SimpleMembershipProvider is a bit different. To be able to support features we needed to add additional functionality so Microsoft created a new ExtendedMembershipProvider abstract class.

The ExtendedMembershipProvider abstract class inherits from the core ASP.NET MembershipProvider abstract base class.

When we are using ASP.NET WebPages both of these new providers are registered as the default Membership and Role Providers. Microsoft also added a new WebSecurity class which serves a façade to SimpleMembershipProvider. This class is a helper class designed to make some of the more common tasks easy when you are trying to secure your website. WebSecuirty also contains certain APIs for some of the new functionality that has been added.

One of the biggest drawbacks with ASP.NET membership provider has been the lack of control over the users table. The default provider in ASP.NET gave some generic information and then the ability to store other information in a “blob”.

This worked out well if you were not trying to do anything complicated but, if you wanted to something complicated it wasn’t that easy.

With SimpleMembership Microsoft decided that it was easier to allow the developer to have control of the users table and let SimpleMembership handle storing the authentication credentials. For example, you might already have a users table and want to integrate it with SimpleMembership.

All SimpleMembership requires is that there are two columns on your users table so that we can hook up to it – an “ID” column and a “username” column. The important part here is that they can be named whatever you want. For instance username doesn’t have to be an alias it could be an email column you just have to tell SimpleMembership to treat that as the “username” used to log in.

Let’s see an example I will be using the new SQL CE 4 Database Engine so in WebMatrix lets add a new database file (this can be done on the database manager tab), name it say “Security.sdf”.
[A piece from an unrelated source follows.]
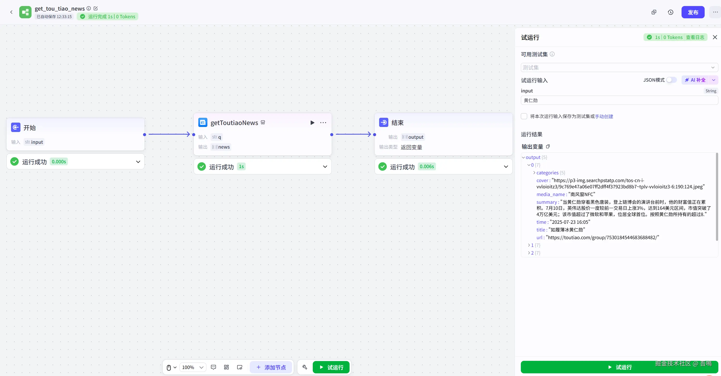Click the duplicate workflow icon near publish

[x=654, y=12]
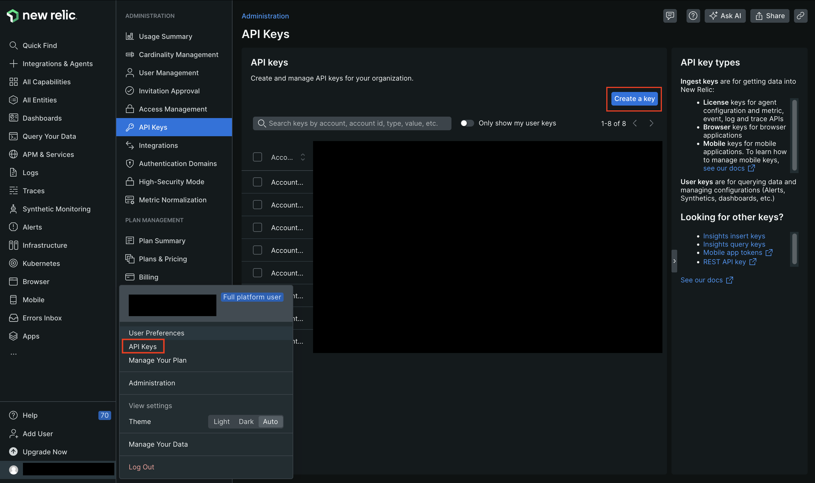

Now let’s add a new table called “Users” (you can call the tables and columns whatever you want). The only two columns you most have are some ID column and some username column in this case I have used “UserID” and “Username”. Also you can add any other columns for data you would like to store.

Now that we have created our users table we need to wire it up to SimpleMembership so that SimpleMembership knows what columns to use. Now let’s see a new feature of ASP.NET WebPages that you may or may not know about which is the start page. This is a specially named page that will get run the first time an application starts. So let’s create a page with the name “_start.cshtml” in your site, remove all the markup leaving only the code block at the top, and put the following code in that code block.

WebSecurity.InitializeDatabaseFile(“Security.sdf”, “Users”, “UserID”, “Username”, true);

The parameters are, name of the database file, name of the table you are using for the users table, name of the column being used for the ID, and name of the column you are using for the username respectively. The last parameter is a bool value true indicates that user profile and membership tables should be created if they do not exist. These are tables that are used under the covers to make everything work, for instance the roles table.

Every table created by SimpleMembership will be prefixed with “webpages_” in the name. So it always be a good practice if you have to manually query one of the tables with “webpages_” in the name there is probably a better API to be calling. Now once you run your site once, these will cause SimpleMembership to go and create the tables we need.

 

Problems with ASP.NET Membership

ASP.NET Membership has following issues:-

  • Requires specific schema
  • Requires Full SQL Server for default cases
  • Custom Membership Providers have to work with a SQL-Server-centric API
  • Designed around a specific view of users, roles and profiles

SimpleMembership was designed to address the above problems

  • Works with your Schema
  • Broaden database support to the whole SQL Server family
  • Easy to with Entity Framework Code First

 

Remarks:-

  • You can continue to use existing ASP.NET Role and Membership providers in ASP.NET 4.5 and ASP.NET MVC 4 – just not with the ASP.NET MVC 4 AccountController.
  • The existing ASP.NET Role and Membership provider system remains supported, as it is part of the ASP.NET core
  • ASP.NET 4.5 Web Forms does not use SimpleMembership; it implements OAuth on top of ASP.NET Membership
  • SimpleMembership has been designed as a replacement for the previous ASP.NET Role and Membership provider system
  • SimpleMembership integrates with the previous membership system, but you can’t use a MembershipProvider with SimpleMembership
  • The new ASP.NET MVC 4 Internet application template AccountController requires SimpleMembership and is not compatible with previous MembershipProvider.